Extrait étudié:
▽

Il n’est cependant pas convaincu que cette approche convienne aux missions chrétiennes. En fait, il ne pense pas que l’ambition, l’éloquence et la décision de fixer des objectifs mesurables représentent un schéma qui fonctionne réellement.
Les recherches de Stefan Paas montrent que les approches fondées sur l’offre – l’idée selon laquelle il suffit d’implanter pour que les gens viennent – semblent prometteuses et connaissent souvent un succès initial, mais que les résultats s’évaporent la plupart du temps. Si l’on croit généralement que l’implantation de nouvelles églises est un facteur de croissance, ce n’est pas ce que montrent les faits.
« Oui, les nouvelles églises ont tendance à attirer plus de gens et de convertis, mais elles les perdent également en plus grand nombre », nous affirme Paas. « On observe une sorte de dynamique de porte de derrière où les gens viennent dans les nouvelles églises mais les quittent ensuite. »
Il a examiné les statistiques des membres des églises évangéliques libres de 2003 à 2017 et a constaté que les implantations d’églises étaient souvent associées à une croissance rapide, suivie d’un lent déclin.
« C’est une chose d’attirer les gens, c’en est une autre de les garder », commente-t-il.
Selon Paas, le problème réside en partie dans le fait que les éléments qui attirent les gens dans les nouvelles églises, comme la bonne musique, la prédication dynamique et le sentiment d’une réelle passion pour un événement, ne débouchent pas sur un discipulat plus profond. Les gens ne s’impliquent pas davantage et ne s’engagent pas plus, et lorsque l’église perd de sa nouveauté ou de son enthousiasme, ils s’en éloignent.
C’est la raison pour laquelle les implantations d’églises semblent souvent plus réussies dans les contextes urbains, où de nombreuses personnes arrivent chaque jour. On peut ironiquement observer qu’il s’avère plus facile d’attirer de nouveaux convertis dans des contextes profondément laïques, tels que les anciens pays communistes. Mais faire en sorte que les gens franchissent la porte d’entrée n’est pas un défi aussi important que d’établir des liens profonds, significatifs et transformateurs. De nombreux nouveaux arrivants ne restent pas.

△

Consignes:
- A) Restituez sans modification le passage de l'extrait sur l'implantation d'églises : commencez aux mots « Il a examiné » et arrêtez-vous après les mots « d’un lent déclin. ».
- B) Veuillez remplacer « icon » par « symbol » dans les entrées, en commençant à la ligne qui contient « Open the 6:07 AM - Nov 12, 2019 date link » et en vous arrêtant après celle qui contient « point(156,197) ». Donnez uniquement ces lignes, sans rien changer d'autre.
Les entrées qui suivent n'ont aucun rapport avec l'extrait.

Matériel de l'exercice:
▽

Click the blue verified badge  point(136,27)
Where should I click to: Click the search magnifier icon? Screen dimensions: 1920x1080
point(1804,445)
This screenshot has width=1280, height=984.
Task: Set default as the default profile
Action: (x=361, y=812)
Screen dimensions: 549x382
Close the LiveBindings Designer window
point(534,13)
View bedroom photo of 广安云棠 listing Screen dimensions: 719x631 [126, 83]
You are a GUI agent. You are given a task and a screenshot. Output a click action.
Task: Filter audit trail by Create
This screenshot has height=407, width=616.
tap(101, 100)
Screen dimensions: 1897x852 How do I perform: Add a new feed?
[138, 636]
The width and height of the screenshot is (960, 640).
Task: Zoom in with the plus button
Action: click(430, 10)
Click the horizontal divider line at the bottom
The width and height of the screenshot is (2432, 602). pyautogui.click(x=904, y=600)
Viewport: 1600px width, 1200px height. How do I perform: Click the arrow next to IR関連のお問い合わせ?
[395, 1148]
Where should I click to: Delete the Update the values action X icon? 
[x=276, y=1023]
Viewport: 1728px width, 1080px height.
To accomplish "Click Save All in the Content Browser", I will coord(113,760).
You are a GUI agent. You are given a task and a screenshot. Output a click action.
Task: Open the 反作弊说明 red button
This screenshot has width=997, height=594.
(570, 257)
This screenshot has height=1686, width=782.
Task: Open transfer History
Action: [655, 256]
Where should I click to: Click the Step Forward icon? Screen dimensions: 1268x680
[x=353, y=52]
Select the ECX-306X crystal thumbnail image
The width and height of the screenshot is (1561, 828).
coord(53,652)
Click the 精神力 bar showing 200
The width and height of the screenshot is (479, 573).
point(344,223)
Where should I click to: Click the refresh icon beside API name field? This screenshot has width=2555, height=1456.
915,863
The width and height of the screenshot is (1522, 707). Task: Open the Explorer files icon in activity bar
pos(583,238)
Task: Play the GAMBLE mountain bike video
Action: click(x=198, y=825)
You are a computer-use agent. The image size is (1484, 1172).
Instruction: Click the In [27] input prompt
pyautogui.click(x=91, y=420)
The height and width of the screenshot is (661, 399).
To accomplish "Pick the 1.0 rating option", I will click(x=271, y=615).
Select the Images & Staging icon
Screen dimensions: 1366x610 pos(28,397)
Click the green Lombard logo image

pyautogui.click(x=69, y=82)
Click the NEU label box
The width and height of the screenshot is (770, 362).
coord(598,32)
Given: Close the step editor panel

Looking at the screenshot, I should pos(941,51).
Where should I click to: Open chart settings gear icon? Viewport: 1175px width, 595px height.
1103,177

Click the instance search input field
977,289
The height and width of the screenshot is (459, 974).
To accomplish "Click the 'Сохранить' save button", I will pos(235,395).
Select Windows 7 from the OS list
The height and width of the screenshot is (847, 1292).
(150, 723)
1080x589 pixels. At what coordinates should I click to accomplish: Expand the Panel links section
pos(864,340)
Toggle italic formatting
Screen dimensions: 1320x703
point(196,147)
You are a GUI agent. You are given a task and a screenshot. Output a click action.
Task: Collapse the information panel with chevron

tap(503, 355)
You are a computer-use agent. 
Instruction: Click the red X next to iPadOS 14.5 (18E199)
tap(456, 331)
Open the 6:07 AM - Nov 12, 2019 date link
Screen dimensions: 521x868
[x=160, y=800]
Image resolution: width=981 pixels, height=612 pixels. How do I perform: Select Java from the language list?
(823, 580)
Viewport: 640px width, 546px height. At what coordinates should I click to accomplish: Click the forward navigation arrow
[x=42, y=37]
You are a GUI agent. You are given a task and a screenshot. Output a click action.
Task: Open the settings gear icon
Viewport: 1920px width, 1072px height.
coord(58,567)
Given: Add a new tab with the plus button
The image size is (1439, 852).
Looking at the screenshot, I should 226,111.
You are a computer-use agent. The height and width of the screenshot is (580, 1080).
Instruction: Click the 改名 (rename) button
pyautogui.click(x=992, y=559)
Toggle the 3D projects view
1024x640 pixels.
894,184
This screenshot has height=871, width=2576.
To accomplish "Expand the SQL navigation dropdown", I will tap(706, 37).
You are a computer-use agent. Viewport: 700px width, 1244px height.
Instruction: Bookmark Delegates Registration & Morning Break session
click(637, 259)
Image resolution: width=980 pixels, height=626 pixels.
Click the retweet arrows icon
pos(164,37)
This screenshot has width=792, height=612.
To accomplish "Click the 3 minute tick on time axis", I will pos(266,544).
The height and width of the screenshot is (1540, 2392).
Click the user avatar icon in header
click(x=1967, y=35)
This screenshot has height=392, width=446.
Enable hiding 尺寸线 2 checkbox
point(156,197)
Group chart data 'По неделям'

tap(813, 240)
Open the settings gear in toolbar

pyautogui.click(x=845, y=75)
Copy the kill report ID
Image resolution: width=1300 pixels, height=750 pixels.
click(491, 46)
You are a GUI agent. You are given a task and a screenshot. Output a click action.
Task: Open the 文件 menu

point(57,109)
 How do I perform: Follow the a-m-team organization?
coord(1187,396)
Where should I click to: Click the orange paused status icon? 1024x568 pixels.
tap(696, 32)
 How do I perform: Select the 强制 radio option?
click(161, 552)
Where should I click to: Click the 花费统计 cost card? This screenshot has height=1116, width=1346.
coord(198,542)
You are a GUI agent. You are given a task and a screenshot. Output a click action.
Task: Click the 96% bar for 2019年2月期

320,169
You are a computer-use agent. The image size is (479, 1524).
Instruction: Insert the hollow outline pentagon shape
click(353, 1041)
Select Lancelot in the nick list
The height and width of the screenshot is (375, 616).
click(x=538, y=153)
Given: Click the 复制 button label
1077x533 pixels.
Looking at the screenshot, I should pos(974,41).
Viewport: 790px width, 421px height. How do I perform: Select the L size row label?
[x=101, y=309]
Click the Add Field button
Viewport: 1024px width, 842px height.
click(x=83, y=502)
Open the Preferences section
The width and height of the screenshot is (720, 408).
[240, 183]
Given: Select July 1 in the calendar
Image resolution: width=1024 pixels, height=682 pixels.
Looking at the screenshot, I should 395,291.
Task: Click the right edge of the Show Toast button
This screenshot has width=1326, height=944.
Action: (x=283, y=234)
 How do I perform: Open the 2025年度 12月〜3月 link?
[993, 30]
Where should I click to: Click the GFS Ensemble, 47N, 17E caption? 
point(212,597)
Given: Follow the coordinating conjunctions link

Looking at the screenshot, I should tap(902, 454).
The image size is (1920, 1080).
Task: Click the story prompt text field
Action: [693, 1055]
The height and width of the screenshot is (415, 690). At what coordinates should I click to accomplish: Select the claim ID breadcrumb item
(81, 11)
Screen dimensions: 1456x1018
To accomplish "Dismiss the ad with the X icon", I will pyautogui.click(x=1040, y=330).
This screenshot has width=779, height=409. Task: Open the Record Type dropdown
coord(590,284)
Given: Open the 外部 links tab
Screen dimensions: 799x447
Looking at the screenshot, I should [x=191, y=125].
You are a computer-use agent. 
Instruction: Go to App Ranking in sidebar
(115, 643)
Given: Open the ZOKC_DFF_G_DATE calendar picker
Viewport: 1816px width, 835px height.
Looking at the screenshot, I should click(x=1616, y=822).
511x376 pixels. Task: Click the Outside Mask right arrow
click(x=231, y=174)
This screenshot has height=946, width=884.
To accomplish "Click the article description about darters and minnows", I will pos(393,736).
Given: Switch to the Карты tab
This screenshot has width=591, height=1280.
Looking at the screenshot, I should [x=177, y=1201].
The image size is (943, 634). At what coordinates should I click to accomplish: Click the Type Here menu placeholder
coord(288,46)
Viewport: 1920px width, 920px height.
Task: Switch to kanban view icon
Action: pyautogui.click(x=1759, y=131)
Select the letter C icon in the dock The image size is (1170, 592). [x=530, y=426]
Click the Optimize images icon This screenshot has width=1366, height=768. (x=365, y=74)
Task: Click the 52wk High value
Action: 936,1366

△

Réponses:
- A)
Il a examiné les statistiques des membres des églises évangéliques libres de 2003 à 2017 et a constaté que les implantations d’églises étaient souvent associées à une croissance rapide, suivie d’un lent déclin.

- B)
Open the 6:07 AM - Nov 12, 2019 date link
Screen dimensions: 521x868
[x=160, y=800]
Image resolution: width=981 pixels, height=612 pixels. How do I perform: Select Java from the language list?
(823, 580)
Viewport: 640px width, 546px height. At what coordinates should I click to accomplish: Click the forward navigation arrow
[x=42, y=37]
You are a GUI agent. You are given a task and a screenshot. Output a click action.
Task: Open the settings gear symbol
Viewport: 1920px width, 1072px height.
coord(58,567)
Given: Add a new tab with the plus button
The image size is (1439, 852).
Looking at the screenshot, I should 226,111.
You are a computer-use agent. The height and width of the screenshot is (580, 1080).
Instruction: Click the 改名 (rename) button
pyautogui.click(x=992, y=559)
Toggle the 3D projects view
1024x640 pixels.
894,184
This screenshot has height=871, width=2576.
To accomplish "Expand the SQL navigation dropdown", I will tap(706, 37).
You are a computer-use agent. Viewport: 700px width, 1244px height.
Instruction: Bookmark Delegates Registration & Morning Break session
click(637, 259)
Image resolution: width=980 pixels, height=626 pixels.
Click the retweet arrows symbol
pos(164,37)
This screenshot has width=792, height=612.
To accomplish "Click the 3 minute tick on time axis", I will pos(266,544).
The height and width of the screenshot is (1540, 2392).
Click the user avatar symbol in header
click(x=1967, y=35)
This screenshot has height=392, width=446.
Enable hiding 尺寸线 2 checkbox
point(156,197)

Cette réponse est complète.